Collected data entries
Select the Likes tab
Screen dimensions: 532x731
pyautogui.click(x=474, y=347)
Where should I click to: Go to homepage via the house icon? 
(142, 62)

Task statement —
Output the data as a two-column CSV with the headers text and answer, starting with the line containing "Where should I" and going on through the end of the data. Give one row for each piece of text and its answer, with each value in a single quoted field and any line breaks replaced by spaces.

Written answer —
text,answer
"Where should I click to: Go to homepage via the house icon?","(142, 62)"